God . . . through Christ reconciled us to himself and gave us the ministry of reconciliation. . . . We beg you on behalf of Christ, be reconciled to God. For our sake he made him to be sin who knew no sin, so that in him we might become the righteousness of God. Working together with him, then, we entreat you not to accept the grace of God in vain. For he says, “At the acceptable time I have listened to you, and helped you on the day of salvation.” Behold, now is the acceptable time; behold, now is the day of salvation! (2 Cor 5:18–6:2)
These words are from Paul’s Second Letter to the Corinthians. The apostle’s call to be reconciled to God does not refer to the historical reconciliation between God and humanity (which, as we just heard, already occurred “through Christ” on the cross); neither does it refer to the sacramental reconciliation that takes place in Baptism and in the Sacrament of Reconciliation. It refers to an existential and personal reconciliation that needs to be implemented in the present.

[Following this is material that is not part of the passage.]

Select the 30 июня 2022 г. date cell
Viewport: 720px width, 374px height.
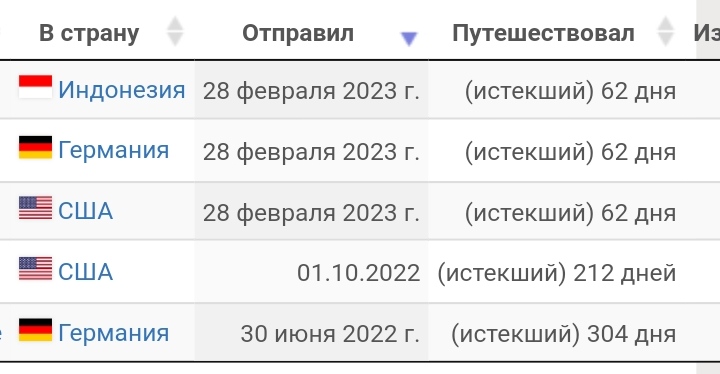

The call is addressed to baptized Christians in Corinth who belonged to the Church for a while, so it is therefore also addressed to us here and now. “The acceptable time, the day of salvation” for us, is the Year of Mercy that we are now in.
But what does this reconciliation with God mean in its existential and psychological dimension? One of the causes, and perhaps the main one, for people’s alienation from religion and faith today is the distorted image they have of God. What is the “predefined” idea of God in the collective human unconscious? To find that out, we only need to ask this question: “What ideas, what words, what feelings spontaneously arise in you without thinking about it when you say the words in the Lord’s Prayer, ‘May your will be done’”?

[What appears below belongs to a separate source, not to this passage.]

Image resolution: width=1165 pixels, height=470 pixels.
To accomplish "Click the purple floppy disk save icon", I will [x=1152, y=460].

People generally say it with their heads bent down in resignation inwardly, preparing themselves for the worst. People unconsciously link God’s will to everything that is unpleasant and painful, to what can be seen as somehow destroying individual freedom and development. It is somewhat as though God were the enemy of every celebration, joy, and pleasure—a severe inquisitor-God.
God is seen as the Supreme Being, the Omnipotent One, the Lord of time and history, that is, as an entity who asserts himself over an individual from the outside; no detail of human life escapes him. The transgression of his law inexorably introduces a disorder that requires a commensurate reparation that human beings know they are not able to make. This is the cause of fear and at times hidden resentment against God. It is a vestige of the pagan idea of God that has never been entirely eradicated, and perhaps cannot be eradicated, from the human heart. Greek tragedy is based on this concept: God is the one who intervenes with divine punishment to reestablish the moral order disrupted by evil. All this goes back to the image of God “envious” of human freedom that the serpent instilled in Adam and Eve.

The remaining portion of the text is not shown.